* **WHAT NEEDS TO BE DONE**:
Please give the number of lines in the entries below that hold "computer", with no other words.

*** TASK MATERIAL

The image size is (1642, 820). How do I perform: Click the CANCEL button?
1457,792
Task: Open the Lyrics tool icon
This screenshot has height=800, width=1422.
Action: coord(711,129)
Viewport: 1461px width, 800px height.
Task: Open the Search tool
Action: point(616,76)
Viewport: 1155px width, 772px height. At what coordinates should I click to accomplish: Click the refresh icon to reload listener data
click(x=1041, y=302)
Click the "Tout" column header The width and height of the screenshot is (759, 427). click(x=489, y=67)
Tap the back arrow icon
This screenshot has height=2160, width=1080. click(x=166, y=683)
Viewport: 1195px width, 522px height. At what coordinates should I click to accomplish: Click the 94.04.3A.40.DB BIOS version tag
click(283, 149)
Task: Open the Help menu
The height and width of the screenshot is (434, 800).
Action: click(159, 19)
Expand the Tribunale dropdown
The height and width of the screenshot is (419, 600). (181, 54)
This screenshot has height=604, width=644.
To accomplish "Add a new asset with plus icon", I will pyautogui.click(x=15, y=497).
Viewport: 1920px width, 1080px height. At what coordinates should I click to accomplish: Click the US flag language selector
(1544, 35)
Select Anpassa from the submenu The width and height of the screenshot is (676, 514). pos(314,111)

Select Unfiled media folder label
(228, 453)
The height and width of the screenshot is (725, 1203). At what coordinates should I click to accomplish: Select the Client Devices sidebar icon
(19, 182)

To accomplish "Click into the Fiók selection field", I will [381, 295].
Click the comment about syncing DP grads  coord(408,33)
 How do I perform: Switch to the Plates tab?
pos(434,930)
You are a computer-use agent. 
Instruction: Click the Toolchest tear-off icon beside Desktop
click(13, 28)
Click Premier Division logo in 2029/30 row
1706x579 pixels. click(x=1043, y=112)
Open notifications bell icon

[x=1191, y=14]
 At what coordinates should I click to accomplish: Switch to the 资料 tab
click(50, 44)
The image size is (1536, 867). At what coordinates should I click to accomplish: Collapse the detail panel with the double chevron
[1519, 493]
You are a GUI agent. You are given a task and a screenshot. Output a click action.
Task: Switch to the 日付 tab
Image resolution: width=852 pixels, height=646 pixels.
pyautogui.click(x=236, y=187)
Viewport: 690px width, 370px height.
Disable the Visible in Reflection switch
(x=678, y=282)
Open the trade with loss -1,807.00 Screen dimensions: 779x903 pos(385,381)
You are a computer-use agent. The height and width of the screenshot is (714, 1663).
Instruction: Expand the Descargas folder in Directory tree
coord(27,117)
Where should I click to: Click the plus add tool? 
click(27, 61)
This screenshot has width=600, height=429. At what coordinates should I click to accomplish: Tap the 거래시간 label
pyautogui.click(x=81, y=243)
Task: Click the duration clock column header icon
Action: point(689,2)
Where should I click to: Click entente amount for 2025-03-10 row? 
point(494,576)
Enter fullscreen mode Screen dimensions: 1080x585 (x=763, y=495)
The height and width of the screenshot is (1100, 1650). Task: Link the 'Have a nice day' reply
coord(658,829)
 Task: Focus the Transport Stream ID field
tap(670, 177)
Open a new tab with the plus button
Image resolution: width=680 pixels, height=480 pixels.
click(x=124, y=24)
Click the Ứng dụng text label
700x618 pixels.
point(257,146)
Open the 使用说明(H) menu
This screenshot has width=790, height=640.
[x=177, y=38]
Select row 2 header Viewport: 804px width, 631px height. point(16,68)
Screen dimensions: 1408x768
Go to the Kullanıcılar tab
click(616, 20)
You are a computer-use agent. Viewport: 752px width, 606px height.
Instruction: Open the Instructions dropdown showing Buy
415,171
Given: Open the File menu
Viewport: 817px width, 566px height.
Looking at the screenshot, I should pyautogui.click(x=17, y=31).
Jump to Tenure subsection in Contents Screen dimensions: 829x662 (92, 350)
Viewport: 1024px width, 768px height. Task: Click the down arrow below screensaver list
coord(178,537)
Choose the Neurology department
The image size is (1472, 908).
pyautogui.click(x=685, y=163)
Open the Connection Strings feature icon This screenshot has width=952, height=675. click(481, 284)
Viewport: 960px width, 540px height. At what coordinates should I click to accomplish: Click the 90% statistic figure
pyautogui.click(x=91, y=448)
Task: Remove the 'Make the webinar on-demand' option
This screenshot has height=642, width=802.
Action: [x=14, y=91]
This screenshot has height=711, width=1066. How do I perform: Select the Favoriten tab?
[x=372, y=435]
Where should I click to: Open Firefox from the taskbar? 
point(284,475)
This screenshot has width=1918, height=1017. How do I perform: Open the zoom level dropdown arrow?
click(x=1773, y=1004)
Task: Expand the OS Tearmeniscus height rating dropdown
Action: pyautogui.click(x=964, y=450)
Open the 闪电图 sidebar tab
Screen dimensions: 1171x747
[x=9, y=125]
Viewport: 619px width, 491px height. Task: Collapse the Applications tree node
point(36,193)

******

* **EXERCISE RESPONSE**:
3